Etude mathématique et numérique de quelques modèles cinétiques et de leurs asymptotiques : limites de diffusion et de diffusion anormale

Abstract : In this thesis, we construct numerical schemes for kinetic equations in some anomalous diffusion regimes. As the model becomes stiff when reaching the asymptotic model, the standard numerical methods become costly in this regime. Asymptotic Preserving (AP) schemes have been designed to overcome this difficulty. Indeed, they are uniformly stable along the transition from the mesoscopic regime to the microscopic one. In the first chapter, we study the case of a heavy-tailed equilibrium distribution, with infinite second order moment. The importance of the high velocities in the equilibrium makes the classical diffusion limit fail, and one can prove that the asymptotic model is a fractional diffusion equation. We construct three AP schemes for this problem, based on a formal asymptotic analysis of the convergence towards the limit model.

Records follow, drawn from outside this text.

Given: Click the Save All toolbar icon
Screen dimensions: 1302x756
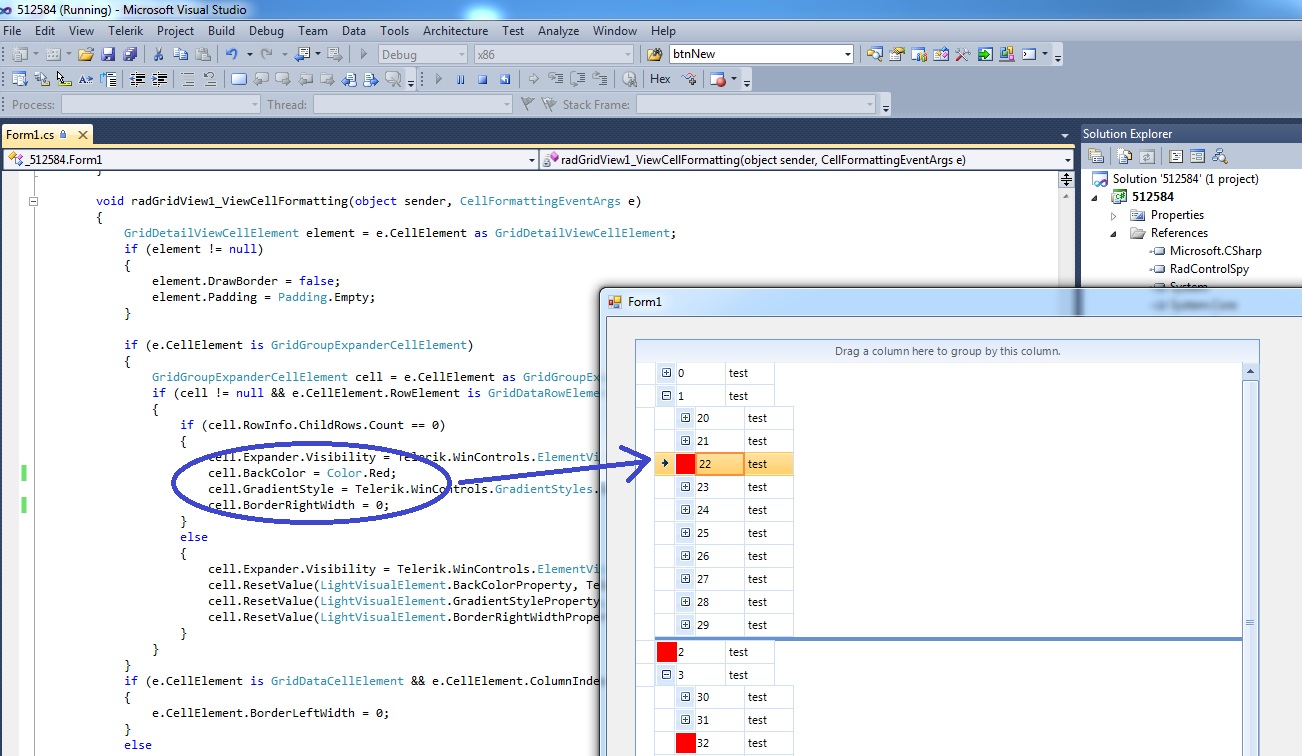Looking at the screenshot, I should click(129, 54).
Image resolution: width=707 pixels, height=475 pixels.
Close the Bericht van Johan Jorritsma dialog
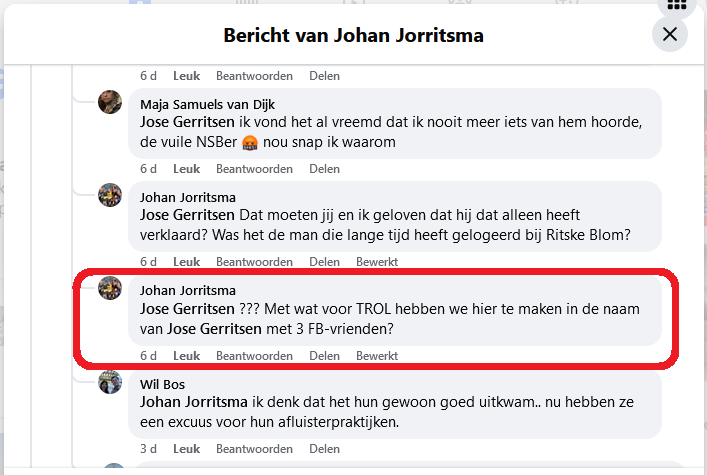click(x=669, y=35)
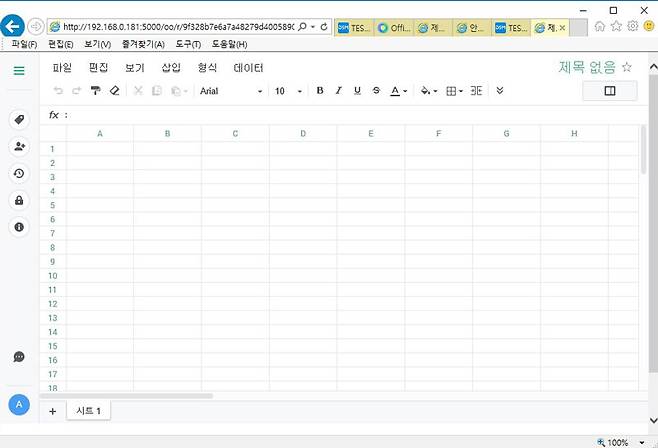Open version history clock icon

point(19,174)
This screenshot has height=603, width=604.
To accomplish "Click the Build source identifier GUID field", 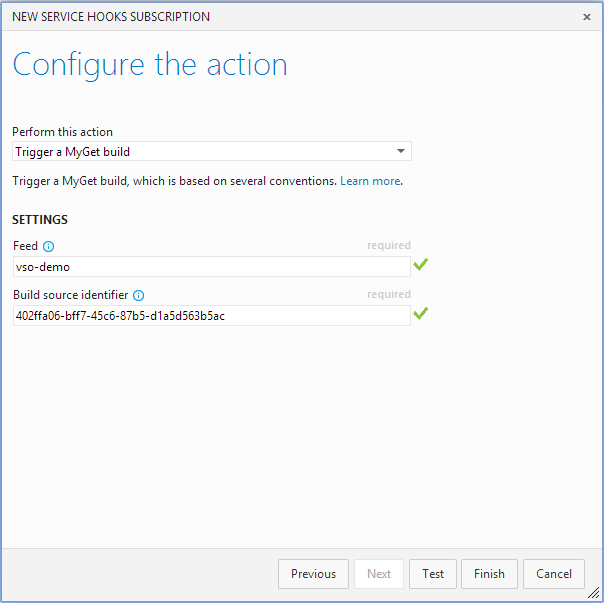I will (x=211, y=316).
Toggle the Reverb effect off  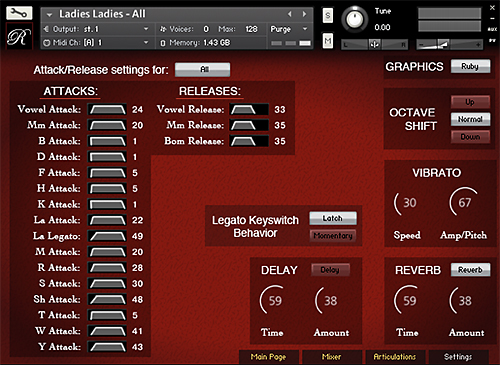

The discretization of the velocities is then discussed to take into account the high velocities. Moreover, we prove that the third scheme enjoys the stronger property of being uniformly accurate along the convergence towards the microscopic regime. In chapter 2, we extend these results to the case of a degenerated collision frequency, also leading to a fractional diffusion limit. In chapter 3, these methods are then adapted to the case of a classical diffusion limit with anomalous time scale in the kinetic equation. In this case, an adaptation of the AP approach of the previous chapter is needed, because of the slow convergence rate of the kinetic equation towards the limit model. Eventually, a AP scheme for kinetic equation with heavy-tailed equilibria and non local collision operator is presented in chapter 4.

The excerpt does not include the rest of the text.